What is asked
• 1. Retype the stretch of the health care transcript from "The Republican plan" through "than policy discussion." with no changes.
• 2. According to the health care transcript, who led the Republican meeting that attendees described as more pep rally than policy discussion?
• 3. Proceed with the health care transcript, picking up after its final sentence.

SEN. CHUCK SCHUMER (D-NY), MINORITY LEADER: They want to repeal it and then try to hang it on us. Not going to happen. It's their responsibility, plain and simple.

The Republican plan to cut health care wouldn't make America great again. It would make America sick again and lead to chaos.

KOSINSKI: At virtually the same time, Republicans also girding for this epic fight led by vice president-elect Mike Pence, a meeting described by attendees as more pep rally than policy discussion.

MIKE PENCE (R), VICE PRESIDENT-ELECT: The promises of Obamacare have all been proven to be false. If you like your doctor, you can keep it. Not true. If you like your health insurance, you can keep it. Not true.

REP. PAUL RYAN (R-WI), SPEAKER OF THE HOUSE: This law has failed. Americans are struggling.

Supplied information
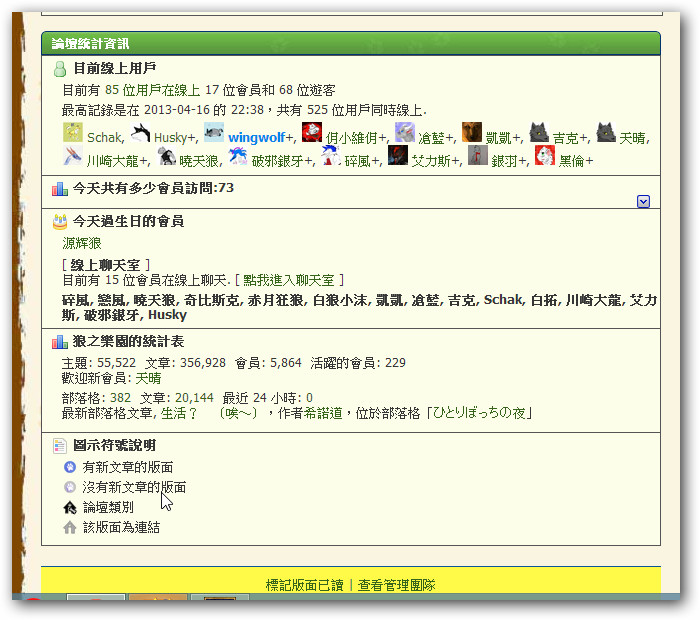The height and width of the screenshot is (620, 700).
Task: Click the avatar next to 黑倫
Action: 544,156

Responses by task
• 1.
The Republican plan to cut health care wouldn't make America great again. It would make America sick again and lead to chaos.

KOSINSKI: At virtually the same time, Republicans also girding for this epic fight led by vice president-elect Mike Pence, a meeting described by attendees as more pep rally than policy discussion.

• 2. Vice President-elect Mike Pence.

• 3.
KOSINSKI: The president-elect also jumping into the debate in a series of tweets seeming to warn Republicans not to work too closely with Democrats. "Dems own the failed Obamacare disaster with its poor coverage and massive premium increases. It will fall of its own weight. Be careful."

The White House today hammered Republicans for not yet presenting a replacement plan and for their ideas so far projected by the Congressional Budget Office to potentially add trillions to the deficit over time, making it clear Democrats should not negotiate with them unless they don't repeal Obamacare.

JOSH EARNEST, WHITE HOUSE PRESS SECRETARY: The Republican ideas are actually bad for people, they're bad for the economy, they're bad for small businesses. They have bad ideas.

(END VIDEOTAPE)

KOSINSKI: At one point, President Obama today told lawmakers that he envied them, that they will still be on the field to fight for this while he's a private citizen.

What the White House wants to project now is confidence, repeatedly saying today they think Democrats will win this fight based on the number of Americans who have already benefited from Obamacare. However, the long list of votes that it will take to repeal it have already begun. There was a vote that passed today in the Senate.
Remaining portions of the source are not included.